How and why Lyft rewrote its app in Swift - technologizer
http://www.fastcompany.com/3050266/tech-forecast/lyft-goes-swift-how-and-why-it-rewrote-its-app-from-scratch-in-apples-new-lang
======
lordnacho
My latest project is written in Swift. It was honestly a no-brainer to switch.

ObjC seems a bit cobbled together, and a lot of things look a bit more verbose
that they need to be. And there's some type safety issues lurking in various
places, too. And then there's the whole having .h and .m files, an
inconvenient way to organise things in this day and age. Sure, I was used to
it from c++, but that isn't the fastest language to code in, either.

One needs to get over the trepidation of a new language. I was talking to
another CTO about this, a guy who's been coding for 30 years. Once you
understand the domain and you can solve the problem, language is not a big
deal. Of course you need a language that contains the abstractions of the
solution, but generally any OO language will be able to do it. What's left
then is whether the language lends itself to coding tools, terseness, library
availability, and the level of granularity you need.

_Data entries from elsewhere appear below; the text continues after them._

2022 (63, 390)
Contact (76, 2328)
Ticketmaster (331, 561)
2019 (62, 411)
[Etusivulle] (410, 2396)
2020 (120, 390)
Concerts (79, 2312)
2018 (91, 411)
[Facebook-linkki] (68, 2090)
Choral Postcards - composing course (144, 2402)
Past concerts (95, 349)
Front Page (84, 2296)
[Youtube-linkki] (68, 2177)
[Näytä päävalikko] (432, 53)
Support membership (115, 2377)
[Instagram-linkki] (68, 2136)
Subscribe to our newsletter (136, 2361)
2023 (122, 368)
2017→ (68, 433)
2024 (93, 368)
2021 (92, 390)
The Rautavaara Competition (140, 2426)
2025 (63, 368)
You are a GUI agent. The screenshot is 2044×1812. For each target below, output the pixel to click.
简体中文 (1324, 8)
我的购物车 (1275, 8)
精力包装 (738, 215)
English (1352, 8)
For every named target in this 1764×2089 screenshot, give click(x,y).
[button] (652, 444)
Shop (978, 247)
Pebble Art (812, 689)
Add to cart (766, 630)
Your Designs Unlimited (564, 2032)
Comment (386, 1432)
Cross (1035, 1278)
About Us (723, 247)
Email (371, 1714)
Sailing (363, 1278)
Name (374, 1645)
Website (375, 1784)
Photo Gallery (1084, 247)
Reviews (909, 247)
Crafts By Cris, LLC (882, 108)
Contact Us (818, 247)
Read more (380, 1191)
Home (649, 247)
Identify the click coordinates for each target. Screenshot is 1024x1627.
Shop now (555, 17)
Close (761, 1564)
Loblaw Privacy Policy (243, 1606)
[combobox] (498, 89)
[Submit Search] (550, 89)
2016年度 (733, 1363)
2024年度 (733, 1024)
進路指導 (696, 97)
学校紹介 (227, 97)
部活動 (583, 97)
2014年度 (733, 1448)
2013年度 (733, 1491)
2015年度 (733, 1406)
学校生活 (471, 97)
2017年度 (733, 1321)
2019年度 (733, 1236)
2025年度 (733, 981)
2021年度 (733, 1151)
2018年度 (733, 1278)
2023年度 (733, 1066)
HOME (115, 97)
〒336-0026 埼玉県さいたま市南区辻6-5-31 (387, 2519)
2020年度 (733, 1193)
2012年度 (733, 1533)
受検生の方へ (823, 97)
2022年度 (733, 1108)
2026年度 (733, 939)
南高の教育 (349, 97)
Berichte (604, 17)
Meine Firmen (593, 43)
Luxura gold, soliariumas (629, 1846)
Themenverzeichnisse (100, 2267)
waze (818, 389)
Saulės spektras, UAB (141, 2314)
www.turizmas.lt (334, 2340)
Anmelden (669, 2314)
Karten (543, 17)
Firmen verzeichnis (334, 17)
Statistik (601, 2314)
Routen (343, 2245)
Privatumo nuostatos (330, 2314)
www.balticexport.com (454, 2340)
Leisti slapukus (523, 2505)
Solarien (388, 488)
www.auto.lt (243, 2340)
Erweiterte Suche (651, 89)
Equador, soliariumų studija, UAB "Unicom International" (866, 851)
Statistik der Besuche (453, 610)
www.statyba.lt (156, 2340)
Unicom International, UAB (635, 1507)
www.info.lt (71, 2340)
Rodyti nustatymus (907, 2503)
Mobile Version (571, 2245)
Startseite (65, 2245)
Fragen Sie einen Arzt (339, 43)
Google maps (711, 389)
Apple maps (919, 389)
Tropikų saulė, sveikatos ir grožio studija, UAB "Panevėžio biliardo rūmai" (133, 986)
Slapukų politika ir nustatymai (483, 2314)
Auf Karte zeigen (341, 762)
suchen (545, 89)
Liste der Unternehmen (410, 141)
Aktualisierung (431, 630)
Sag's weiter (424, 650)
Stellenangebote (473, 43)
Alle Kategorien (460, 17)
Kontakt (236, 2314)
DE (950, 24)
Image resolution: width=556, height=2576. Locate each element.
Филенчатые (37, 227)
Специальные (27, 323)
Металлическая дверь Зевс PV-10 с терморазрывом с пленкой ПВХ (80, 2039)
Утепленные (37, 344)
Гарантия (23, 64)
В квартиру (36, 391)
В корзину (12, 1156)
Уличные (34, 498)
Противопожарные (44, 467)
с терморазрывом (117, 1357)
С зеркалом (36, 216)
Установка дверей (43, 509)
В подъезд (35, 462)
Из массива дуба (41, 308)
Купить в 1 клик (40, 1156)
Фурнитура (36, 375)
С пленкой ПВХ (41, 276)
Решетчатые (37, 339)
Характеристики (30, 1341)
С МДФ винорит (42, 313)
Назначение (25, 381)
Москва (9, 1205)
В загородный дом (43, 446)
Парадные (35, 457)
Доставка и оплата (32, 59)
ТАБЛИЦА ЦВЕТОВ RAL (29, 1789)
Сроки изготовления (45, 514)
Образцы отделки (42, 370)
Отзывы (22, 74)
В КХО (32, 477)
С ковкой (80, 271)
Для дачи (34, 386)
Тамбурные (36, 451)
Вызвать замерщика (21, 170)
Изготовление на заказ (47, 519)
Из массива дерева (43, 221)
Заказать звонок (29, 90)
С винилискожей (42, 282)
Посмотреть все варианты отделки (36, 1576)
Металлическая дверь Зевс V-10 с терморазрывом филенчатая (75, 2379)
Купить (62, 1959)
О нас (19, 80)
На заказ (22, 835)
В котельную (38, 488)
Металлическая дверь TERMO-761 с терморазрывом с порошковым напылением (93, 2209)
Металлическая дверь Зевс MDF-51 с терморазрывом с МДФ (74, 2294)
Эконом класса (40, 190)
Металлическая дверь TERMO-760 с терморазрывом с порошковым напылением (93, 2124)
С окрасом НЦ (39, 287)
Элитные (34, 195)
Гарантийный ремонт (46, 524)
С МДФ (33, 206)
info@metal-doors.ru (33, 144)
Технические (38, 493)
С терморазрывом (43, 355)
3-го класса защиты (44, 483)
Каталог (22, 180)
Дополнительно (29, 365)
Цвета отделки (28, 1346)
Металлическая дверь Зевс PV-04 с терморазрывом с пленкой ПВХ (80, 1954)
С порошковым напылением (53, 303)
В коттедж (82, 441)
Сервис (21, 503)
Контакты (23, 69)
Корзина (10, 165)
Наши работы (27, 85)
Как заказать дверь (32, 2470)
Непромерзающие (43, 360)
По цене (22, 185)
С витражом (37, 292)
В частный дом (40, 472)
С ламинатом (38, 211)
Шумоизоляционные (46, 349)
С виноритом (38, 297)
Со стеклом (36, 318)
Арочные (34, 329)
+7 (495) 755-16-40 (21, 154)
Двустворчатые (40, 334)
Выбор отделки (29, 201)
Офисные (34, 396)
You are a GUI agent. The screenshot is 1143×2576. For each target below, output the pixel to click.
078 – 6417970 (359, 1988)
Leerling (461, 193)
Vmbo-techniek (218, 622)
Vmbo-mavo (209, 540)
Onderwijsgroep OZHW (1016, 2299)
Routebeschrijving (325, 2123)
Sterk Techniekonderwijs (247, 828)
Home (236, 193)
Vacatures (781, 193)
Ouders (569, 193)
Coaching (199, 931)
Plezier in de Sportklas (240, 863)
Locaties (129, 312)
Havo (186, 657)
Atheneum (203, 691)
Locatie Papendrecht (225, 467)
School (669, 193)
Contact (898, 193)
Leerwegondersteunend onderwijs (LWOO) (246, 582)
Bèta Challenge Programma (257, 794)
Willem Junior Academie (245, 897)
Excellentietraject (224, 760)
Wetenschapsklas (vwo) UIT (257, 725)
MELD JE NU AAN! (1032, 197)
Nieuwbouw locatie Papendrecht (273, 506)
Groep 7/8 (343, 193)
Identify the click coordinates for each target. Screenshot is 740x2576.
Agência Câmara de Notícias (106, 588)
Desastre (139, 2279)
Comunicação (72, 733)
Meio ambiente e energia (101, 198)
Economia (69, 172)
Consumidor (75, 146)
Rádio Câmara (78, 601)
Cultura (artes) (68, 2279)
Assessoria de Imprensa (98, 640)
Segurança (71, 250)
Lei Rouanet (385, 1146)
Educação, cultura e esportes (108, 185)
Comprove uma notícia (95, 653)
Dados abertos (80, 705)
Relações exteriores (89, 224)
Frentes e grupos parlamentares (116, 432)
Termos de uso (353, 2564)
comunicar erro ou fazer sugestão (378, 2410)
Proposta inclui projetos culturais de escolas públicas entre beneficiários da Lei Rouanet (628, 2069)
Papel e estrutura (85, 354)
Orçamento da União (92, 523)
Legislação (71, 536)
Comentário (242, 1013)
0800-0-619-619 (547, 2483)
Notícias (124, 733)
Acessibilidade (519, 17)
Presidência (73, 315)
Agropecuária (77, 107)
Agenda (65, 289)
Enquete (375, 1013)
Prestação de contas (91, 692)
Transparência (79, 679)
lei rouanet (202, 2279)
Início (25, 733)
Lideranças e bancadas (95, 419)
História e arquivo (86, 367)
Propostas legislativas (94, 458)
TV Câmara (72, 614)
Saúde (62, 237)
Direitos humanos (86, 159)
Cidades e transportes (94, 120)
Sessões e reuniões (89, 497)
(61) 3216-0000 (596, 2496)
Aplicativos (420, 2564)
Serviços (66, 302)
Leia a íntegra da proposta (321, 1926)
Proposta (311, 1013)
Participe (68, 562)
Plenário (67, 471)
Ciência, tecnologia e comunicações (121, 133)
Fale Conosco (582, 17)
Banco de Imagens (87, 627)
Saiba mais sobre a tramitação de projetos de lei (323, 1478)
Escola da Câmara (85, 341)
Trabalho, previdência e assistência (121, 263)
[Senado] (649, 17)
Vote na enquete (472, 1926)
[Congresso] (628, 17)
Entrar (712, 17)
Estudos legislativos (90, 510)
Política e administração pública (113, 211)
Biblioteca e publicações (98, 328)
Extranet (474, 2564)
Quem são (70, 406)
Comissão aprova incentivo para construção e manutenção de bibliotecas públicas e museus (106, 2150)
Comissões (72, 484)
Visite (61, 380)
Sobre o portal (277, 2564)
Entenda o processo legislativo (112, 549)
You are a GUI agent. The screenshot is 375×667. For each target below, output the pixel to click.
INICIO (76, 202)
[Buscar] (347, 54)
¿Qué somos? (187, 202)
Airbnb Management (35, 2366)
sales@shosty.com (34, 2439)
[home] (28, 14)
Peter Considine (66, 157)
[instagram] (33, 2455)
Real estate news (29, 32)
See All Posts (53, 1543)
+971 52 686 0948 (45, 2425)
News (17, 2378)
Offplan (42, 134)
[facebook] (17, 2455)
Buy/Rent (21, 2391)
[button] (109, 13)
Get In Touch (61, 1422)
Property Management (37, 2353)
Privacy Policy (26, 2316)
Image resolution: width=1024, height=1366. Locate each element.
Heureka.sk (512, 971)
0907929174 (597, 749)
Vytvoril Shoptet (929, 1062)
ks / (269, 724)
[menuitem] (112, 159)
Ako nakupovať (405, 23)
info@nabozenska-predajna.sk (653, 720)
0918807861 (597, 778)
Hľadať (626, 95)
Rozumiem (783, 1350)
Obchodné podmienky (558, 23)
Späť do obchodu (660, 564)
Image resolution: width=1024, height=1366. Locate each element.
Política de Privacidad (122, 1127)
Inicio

As a language that's focused on building nice apps, Swift strikes a good
balance. If I'm going to be doing UI stuff, I can assume I won't need the
fine-tuning that something like c++ gives me. I generally don't want to be
bothered by the memory management, and I don't expect performance to be a big
deal (people can wait dozens of ms for something, they won't notice). If
anything takes a long time, I can use GCD just like in ObjC. I care that
things are easy to find in the code, and there aren't many contortions (eg
pull out something as an id and cast it. Concat a string by using a
ludicrously long function with an unobvious name). There's library
compatibility, so I can pretty quickly glue together an app from the same
pieces as ObjC, with less glue.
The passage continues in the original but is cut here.